HTTP / WebDAV Third-Party-Copy Technical Details

The HTTP TPC mechanism relies on utilizing the existing WebDAV COPY verb (see RFC 4918) and interoperable implementations / interpretations of this part of the specification.

Particularly, in many WebDAV implementations, COPY is limited to resources inside the same service; for third-party-copy, we allow this to trigger transfers from remote services.

High-level overview

We wanted to avoid technologies that only work with X.509 credentials, that are proprietary, and are not universally supported by WLCG storage. Although GridSite allows HTTP TPC transfers to succeed through X.509 delegation, it is not universally available and is limited to X.509. Moreover, as tokens are seen as a future direction, we wanted to focus on a token based flow. Note that, although most storage systems issue a macaroon as this token and the following description uses the term 'macaroon', the protocol does not care if the token is a macaroon.

Rucio delegates an X.509 credential to FTS.

FTS uses this X.509 proxy to request a macaroon from A and another (independent) macaroon from B. Let's call the macaroon that A issued MA, and call the macaroon from B MB.

FTS chooses the caveats based on the roles of A and B. If A is the source server and B is the destination server then FTS requests a read-only macaroon from A and a macaroon that allows uploads from B.

Once FTS has the two macaroons (MA and MB) it never uses the delegated X.509 credential [not completely true, but doesn't matter].

Macaroons work like bearer tokens, but the way we're using them, they are only ever interpreted/parsed by the server that issued them.

For example, if A is the source server then FTS will check whether the file exists (using an HTTP PROPFIND request). To do this, it uses MA (M_A) to authorise the request to A.

    PROPFIND /path/to/file HTTP/1.1
    Host: A
    Authorization: bearer M_A

In a similar way, when checking that the destination directory exists, FTS will use MB (M_B) to authorise the corresponding HTTP PROPFIND request to B.

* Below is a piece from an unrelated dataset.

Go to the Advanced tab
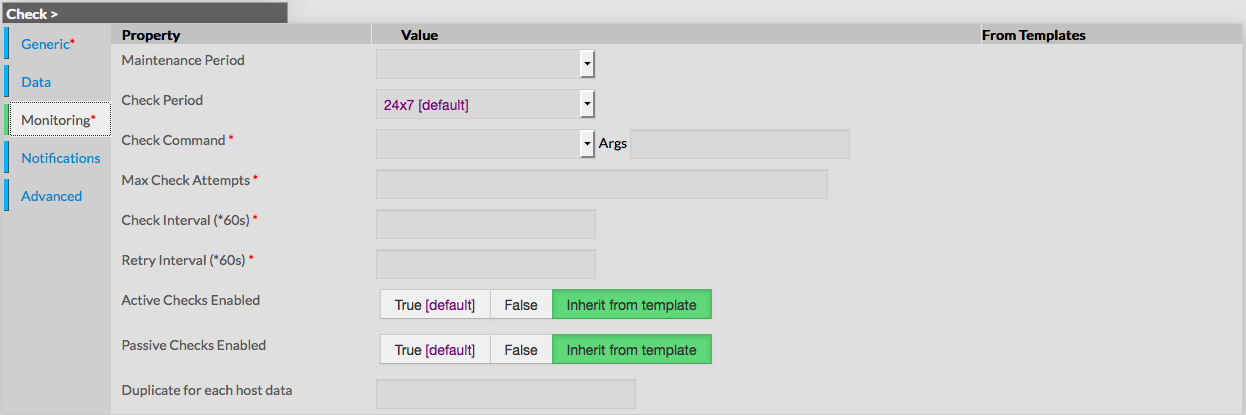The image size is (1246, 415). point(51,196)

    PROPFIND /destination/path/ HTTP/1.1
    Host: B
    Authorization: bearer M_B

When issuing the third-party copy request, FTS will use one macaroon to authorise the COPY and pass the other macaroon as part of this COPY request. The works because any headers in the COPY request that start TransferHeader are copied into the data-bearing HTTP request without this prefix; so the TransferHeaderAuthorization header in the COPY request is copied as the Authorization in the data-bearing HTTP request.

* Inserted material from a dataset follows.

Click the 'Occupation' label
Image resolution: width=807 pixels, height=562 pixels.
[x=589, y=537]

For example, if FTS is telling B to copy the file from A, it issues the COPY request to B and uses MB to authorise this request. It also gives MA to B, so B can issue a GET request, using MA to authorise that GET request.

Copying https://A/source/path/my-data.root to https://B/path/within/destination/my-data.root looks like:

The HTTP request from the client to B, requesting the TPC:

    COPY /path/within/destination/my-data.root HTTP/1.1
    Host: B
    Source: https://A/source/path/my-data.root
    Authorization: bearer M_B
    TransferHeaderAuthorization: bearer M_A

This triggers B to make an HTTP GET request to A, to fetch the data:

    GET /source/path/my-data.root HTTP/1.1
    Host: A
    Authorization: bearer M_A

This shows an example of an HTTP pull request: B pulls the data from A.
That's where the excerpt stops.